Są nadal, wiele z nich nie straciło wcale na aktualności, a niektóre wciąż niosą przesłania. Dzięki archiwizacji i digitalizacji będą szybko i zawsze dostępne w bibliotekach, archiwach w internecie.

Jednym z jego ulubionych gatunków dziennikarskich, były felietony, w których w sposób odważny, dowcipny, czasami z ironią, niejednokrotnie pod prąd, tzw. opinii publicznej, rządzącej opcji politycznej czy obowiązującej poprawności komentował zjawiska społeczne, polityczne, czy aktualne wydarzenia. Kiedy przeszedł na emeryturę nie rozstał się z laptopem ani na chwilę, nic nie stracił ze swojej dziennikarskiej formy. Publikował nadal w „TC” i innych tytułach prasowych, z charakterystyczną dla siebie swadą polemizował w mediach społecznościowych. 

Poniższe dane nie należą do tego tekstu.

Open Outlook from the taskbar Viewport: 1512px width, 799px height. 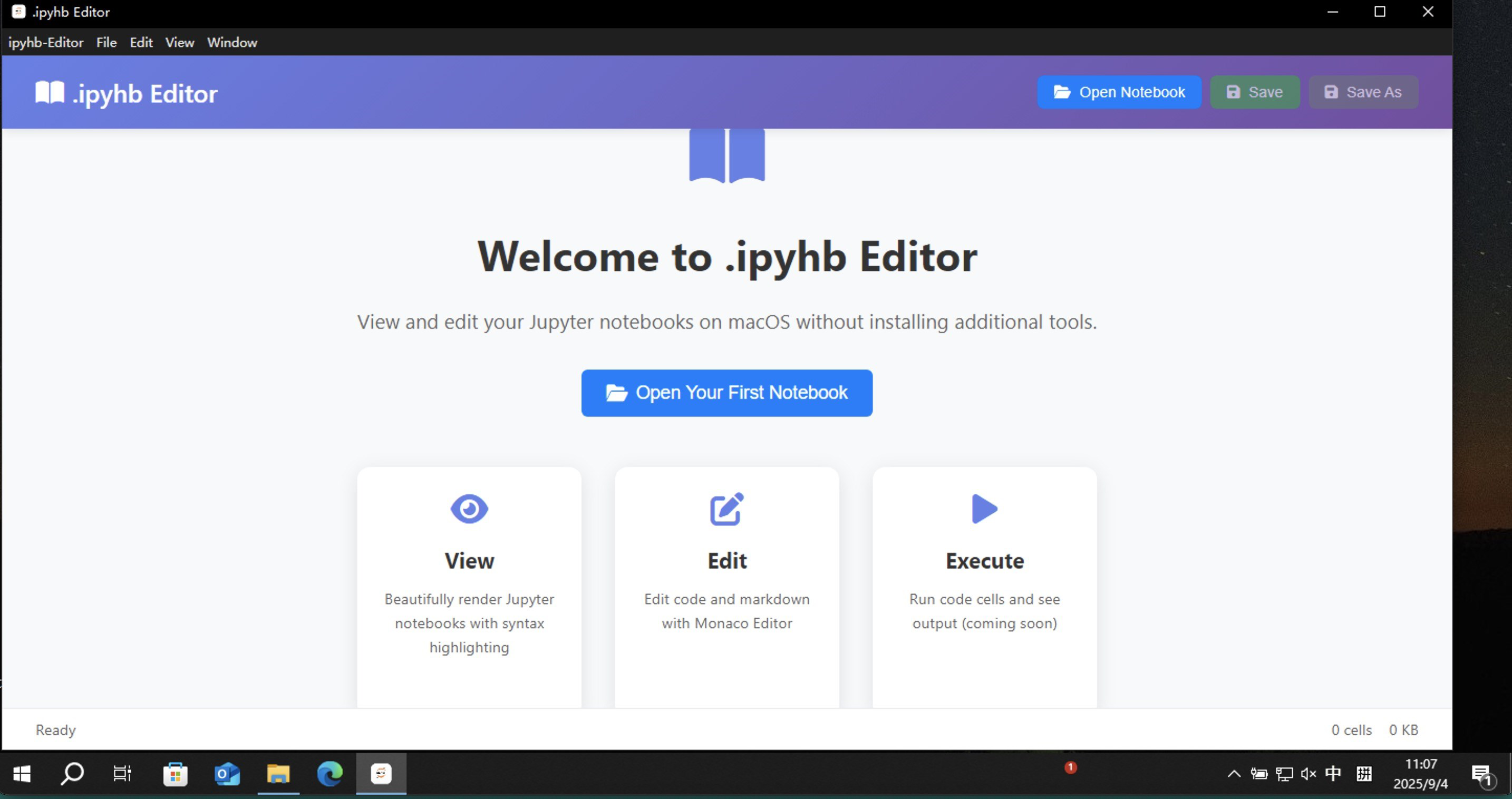[x=227, y=774]
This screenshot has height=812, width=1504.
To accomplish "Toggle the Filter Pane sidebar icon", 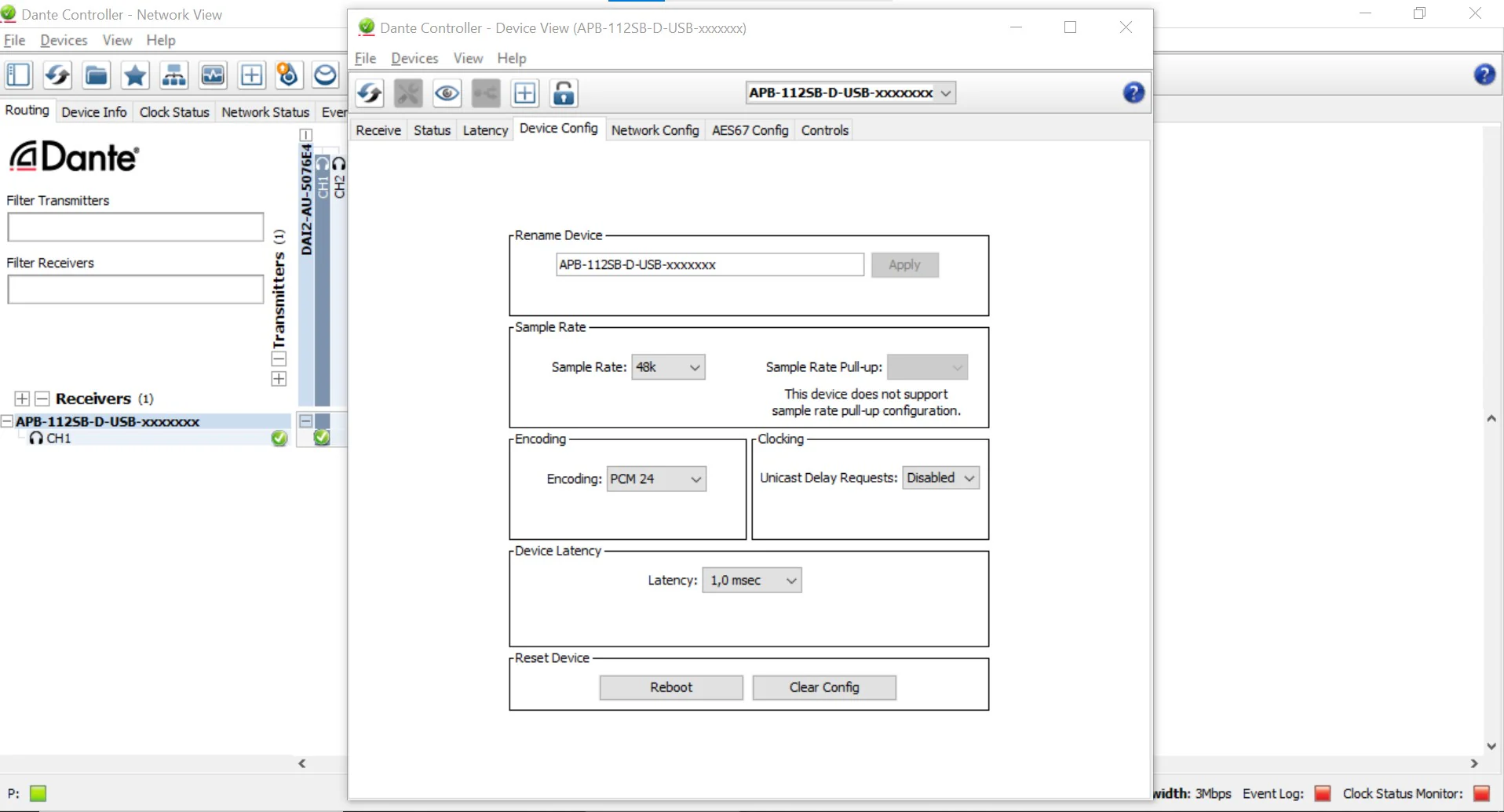I will click(x=19, y=75).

Dopóki nie zmogła go choroba...

Wiemy, że Stefan oprócz dziennikarstwa uprawiał z powodzeniem również poezję. Jego dokonania na tej niwie są równie znaczące. Na łamy „TC” wprowadził stały kącik poetycki, promujący młodych poetów, których wspomagał. Był współorganizatorem kręgu literackiego przy Wojewódzkim Domu Kultury w Ciechanowie, kierował ciechanowskim Korespondencyjnym Klubem Młodych Pisarzy, zapraszając na spotkania znanych poetów i krytyków. Zredagował pierwszy ciechanowski almanach poezji, a potem dziewięć kolejnych, umożliwiając książkowe debiuty młodych poetów. Był też organizatorem i redaktorem trzech antologii wierszy, tematycznie związanych z ziemią ciechanowską. Przez 17 lat był organizatorem Ogólnopolskiego Konkursu Poezji „O Złoty Klucz Ciechanowskiego Ratusza”; współpracując z grupą ciechanowskich poligrafów wydawał debiutanckie tomiki wierszy w nagrodę dla najlepszych uczestników, którzy jeszcze nie wydali własnych książek.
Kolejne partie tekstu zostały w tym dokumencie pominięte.